De inmediato escribí a mi suegro y le pedí que comprara otro juguete idéntico en la misma feria de artesanías. Al día siguiente, encontró uno y nos lo envió desde Piura por un servicio de encomienda. Fui en taxi a recogerlo con ansias y finalmente lo puse de nuevo en las manos de Patricio. Él lo miró, lo tomó por un momento y, de pronto, lo dejó por otra cosa y quedó en algún lado olvidado para siempre. Vi que mi error no había tenido ni arreglo ni perdón. Patricio parecía no haber extrañado a Matías ni haber sufrido por su ausencia, y eso fue lo que hizo más profunda mi tristeza.

Pasados los días, mi memoria volvió ya no sobre la pérdida sino sobre las lágrimas que salieron aquella noche delante de mi hijo dormido. ¿Qué podía explicar esa fuerte e incontenible reacción? Concluí que era solo la primera señal de un nuevo órgano biológico y mental que estaba creciendo en alguna zona dentro de mí.

Sobrevolando la ciudad.


Vivía una silenciosa metamorfosis y, si me costaba reconocerla, era porque seguía pensando que el cerebro era una sustancia inmutable fijamente localizada entre mis dos orejas. En realidad, el cerebro tiene allí solo a uno de sus componentes y el resto se ramifica y entrelaza con las manos, los objetos, los lugares, las personas y los sucesos. No es casual que a veces me parezca que mi esposa y yo cuando vemos una película, o mis alumnos y yo en el curso de una clase, o un amigo y yo cuando tomamos un café, formamos juntos un único órgano sensorial.

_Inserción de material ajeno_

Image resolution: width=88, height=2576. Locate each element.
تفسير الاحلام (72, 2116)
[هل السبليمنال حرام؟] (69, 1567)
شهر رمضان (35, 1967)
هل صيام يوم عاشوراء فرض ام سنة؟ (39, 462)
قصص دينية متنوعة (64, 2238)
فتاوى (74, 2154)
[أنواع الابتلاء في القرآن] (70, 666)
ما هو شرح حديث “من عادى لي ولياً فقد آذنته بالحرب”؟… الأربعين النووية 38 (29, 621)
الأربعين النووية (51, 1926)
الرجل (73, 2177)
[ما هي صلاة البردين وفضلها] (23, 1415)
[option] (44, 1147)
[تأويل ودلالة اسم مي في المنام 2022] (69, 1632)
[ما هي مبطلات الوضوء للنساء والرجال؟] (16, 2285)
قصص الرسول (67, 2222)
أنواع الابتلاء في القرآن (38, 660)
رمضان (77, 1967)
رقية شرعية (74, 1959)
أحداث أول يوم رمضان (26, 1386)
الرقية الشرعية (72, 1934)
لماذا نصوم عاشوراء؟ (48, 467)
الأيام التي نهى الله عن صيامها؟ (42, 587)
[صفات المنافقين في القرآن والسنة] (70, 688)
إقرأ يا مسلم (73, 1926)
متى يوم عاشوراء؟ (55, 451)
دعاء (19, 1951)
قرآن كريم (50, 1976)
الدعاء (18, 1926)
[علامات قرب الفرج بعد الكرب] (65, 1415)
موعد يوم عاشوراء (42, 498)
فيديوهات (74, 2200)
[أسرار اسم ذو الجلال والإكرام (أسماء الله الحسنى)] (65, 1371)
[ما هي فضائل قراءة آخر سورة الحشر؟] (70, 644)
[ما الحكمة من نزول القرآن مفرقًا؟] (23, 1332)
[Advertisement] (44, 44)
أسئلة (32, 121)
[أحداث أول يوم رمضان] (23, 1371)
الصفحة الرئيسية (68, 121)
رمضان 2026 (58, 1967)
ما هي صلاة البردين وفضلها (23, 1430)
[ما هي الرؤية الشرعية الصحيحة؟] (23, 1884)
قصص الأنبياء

Del mismo modo que en ningún hecho de la historia hay protagonistas solitarios, sino una red de contextos y cooperaciones; que el centro de la vida no es una parte (cerebro, corazón o pulmones), sino la unión de las partes; que la vida misma no existiría sin una vastedad de seres e interrelaciones… Así también, todo lo que la conectividad neuronal percibe, procesa y responde no se debe solo a una cabeza de la que yo mismo no soy dueño por completo, sino en rigor a todo el cosmos que ella respira y en el que se detiene y en el que vuelve a navegar.

Que, en definitiva, yo no soy únicamente yo, sino también el afecto de mis padres, la sonrisa de Cristina y cada una de las jornadas con mis hijos. Que solo acariñándolos, escuchando sus palabras, pidiendo perdón y tocándolos, soy por fin la persona que lleva mi nombre. Que, por lo mismo, en cada uno de mis actos de indiferencia o tosquedad, y en todas las formas de daño que cometo, socavo al otro al mismo tiempo que pierdo algo de mí cuya ausencia ni siquiera podré saber ni extrañar.

Que, como Matías, el yo que pudo ser acabará siendo más irreal por olvidado que por desaparecido.